How it works
The core functionality workflow of Meadowrun is to run a job from a client (e.g. your laptop), via run_function, run_command, or run_map. The job will run on a worker which is usually on an instance (i.e. a remote machine). A single instance can have one or more workers on it.
Meadowrun operates entirely in your AWS/Azure account and does not depend on any external services. The Meadowrun client uses the credentials stored by the AWS/Azure command line tools and so does not require any additional configuration to manage/access your AWS/Azure account.
Allocating jobs to instances
When you run a job, Meadowrun first looks for any existing instances that can accommodate the CPU/memory requirements you specify. In order to do this, Meadowrun keeps track of all Meadowrun-managed instances in a DynamoDB/Azure Table, which we'll call the instance allocation table. This table also keeps track of what jobs have been allocated to each instance and how much CPU/memory is available on each instance. When you start a job, the Meadowrun client updates the instance allocation table to reflect the allocation of that job to the chosen instance(s). When a job completes normally, the worker tries to update the instance allocation table. If the worker crashes before it's able to do this, every instance has a job deallocation cron job that reconciles what the instance allocation table says is running on that instance compared to the actual processes that are running on that instance. (Each worker writes a PID file so that the job deallocation cron job can correlate the job ids in the instance allocation table with the process ids on the machine.)
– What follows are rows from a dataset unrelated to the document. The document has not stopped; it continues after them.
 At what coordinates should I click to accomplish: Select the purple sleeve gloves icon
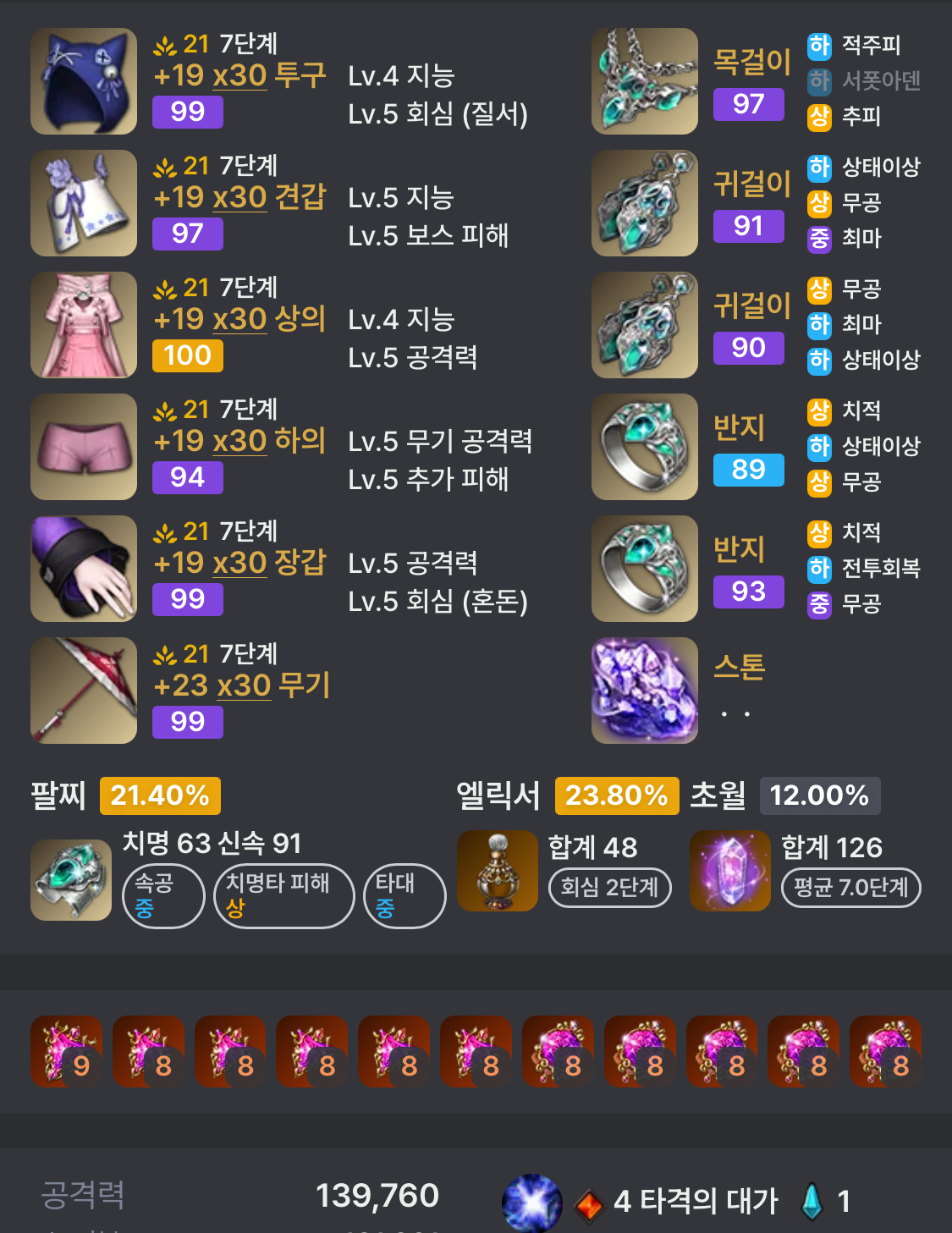(x=84, y=569)
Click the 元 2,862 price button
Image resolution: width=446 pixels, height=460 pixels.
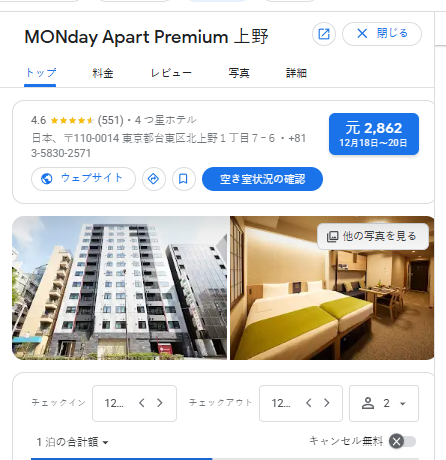[x=374, y=134]
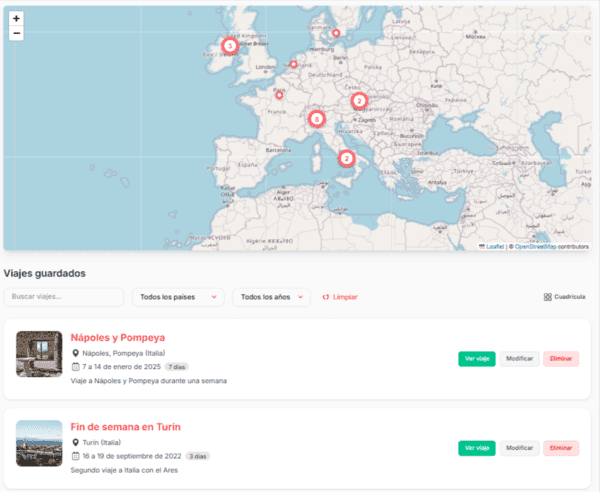
Task: Open the 'Fin de semana en Turín' title
Action: pos(125,427)
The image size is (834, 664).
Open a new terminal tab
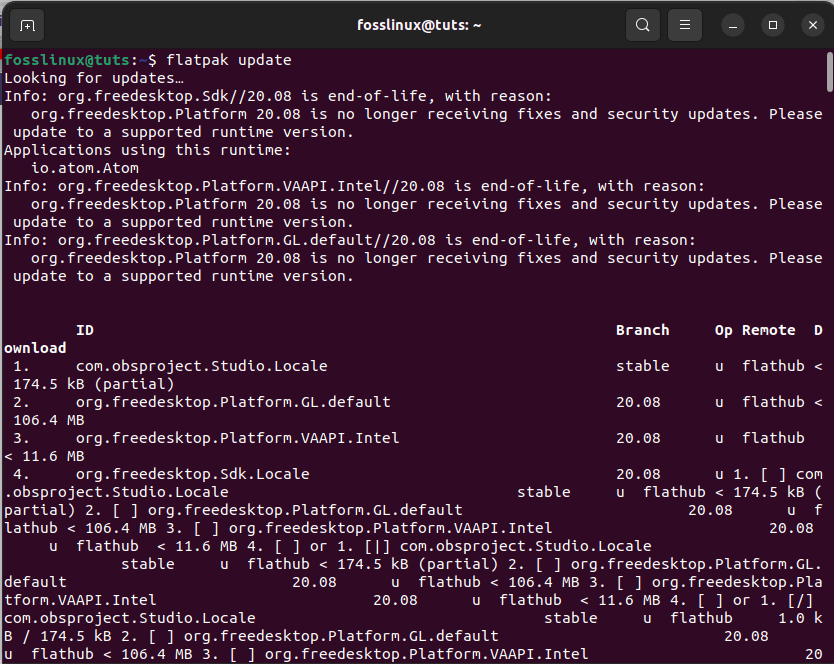28,24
Starting and stopping instances
If there aren't enough instances to run your job, Meadowrun will launch one or more instances for you, choosing the cheapest instance types that meet the CPU/memory requirements you specify. Meadowrun will optionally choose spot instances, taking into account the maximum eviction rate (aka interruption probability) that you specify.
meadowrun-manage-<cloud-provider> install, will create AWS Lambdas/Azure Functions
that run periodically and adjust the number of running instances. Currently, this will
just terminate and deregister any instances that have been idle for more than 30
seconds, but in the future, we plan to support more complex policies.
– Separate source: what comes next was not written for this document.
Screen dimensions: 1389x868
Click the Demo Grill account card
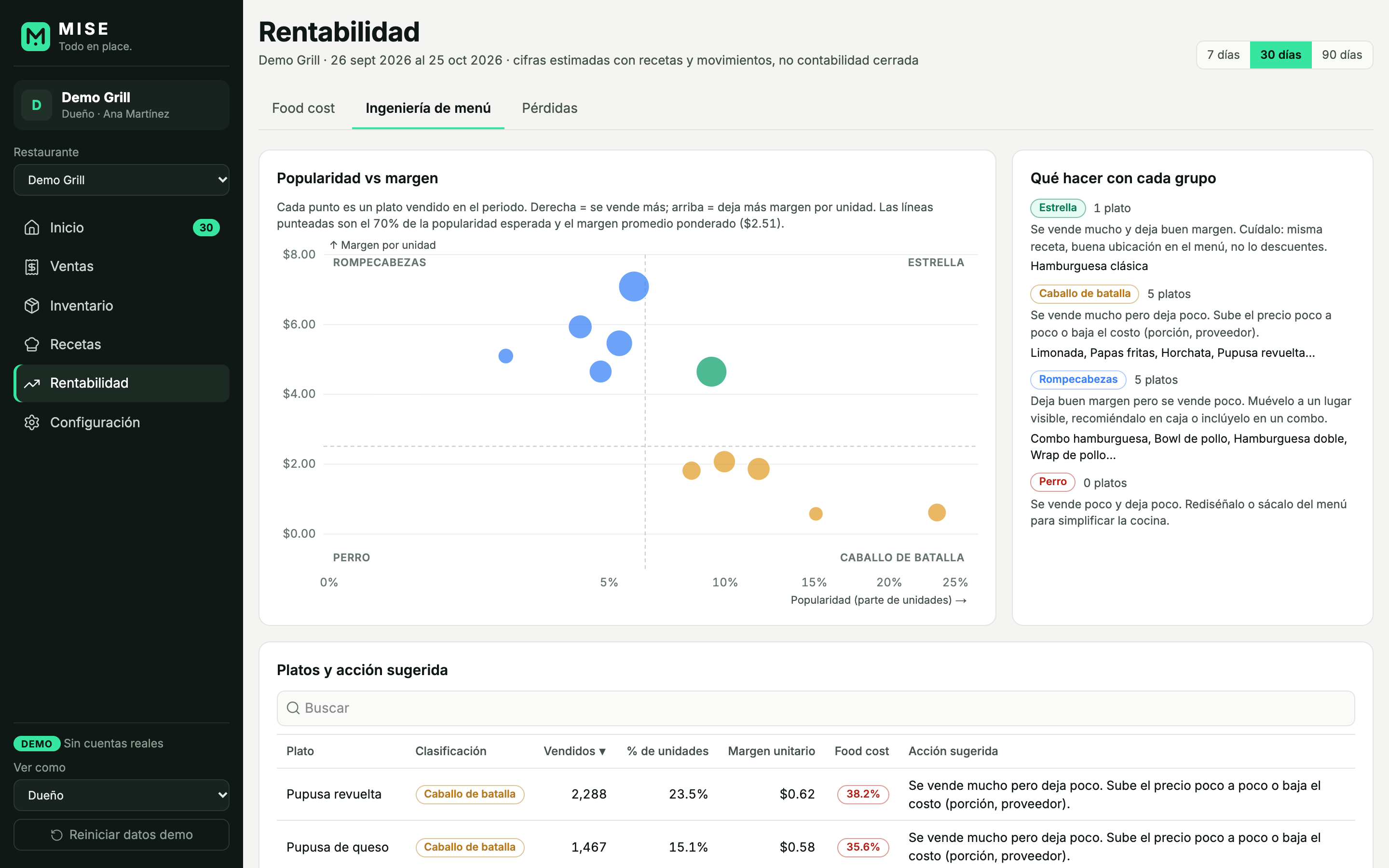click(x=122, y=105)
The Meadowrun client launches workers on remote machines/instances via SSH, and the client/worker send data using files that are copied via SCP. On first run, the Meadowrun client generates a private SSH key and stores it as an AWS Secret/Azure Secret. When the Meadowrun client launches instances, it sets up the corresponding public key in the instance so that it is able to SSH into the instance.
Each instance is launched with a Meadowrun image that has the Meadowrun worker
pre-installed, so the client just needs to run the
meadowrun-local on the instance to
launch the worker. Each worker only lives for a single job.
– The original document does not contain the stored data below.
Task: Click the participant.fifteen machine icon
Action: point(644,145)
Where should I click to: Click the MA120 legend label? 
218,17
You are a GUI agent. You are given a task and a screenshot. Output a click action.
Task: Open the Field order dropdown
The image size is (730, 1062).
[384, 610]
Every job specifies a deployment, which is made up of an interpreter and optionally code. The interpreter determines the python version and what libraries are installed, and the code is "your code".
See Deploy your code and libraries using Meadowrun for details on how to specify your code and libraries deployments.
Some deployments require credentials to e.g. pull a docker container image or a private git repo. You can upload these credentials, e.g. a username/password or an SSH key, as an AWS/Azure Secret, and provide Meadowrun with the name of the secret, and the Meadowrun worker will get the credentials from the secret.
- Use a private git repo on AWS
- Use a private git repo on Azure
- Use a private container on AWS
- Use a private container on Azure
Map jobs and tasks
Map jobs have one or more tasks, and one or more workers. Each worker can execute one or more tasks, sequentially. In addition to the normal client/worker communication to start the worker, the client needs a way to send tasks to each worker, get results back, and either tell the worker to shut down or send it another task. We use AWS SQS/Azure Queues for this purpose. There is one request queue that the client uses to send tasks to workers, and a result queue that the workers use to send results back to the client. A new pair of queues is created for each map job. (One of the AWS Lambdas/Azure Functions that run periodically will clean up queues that haven't been used recently.)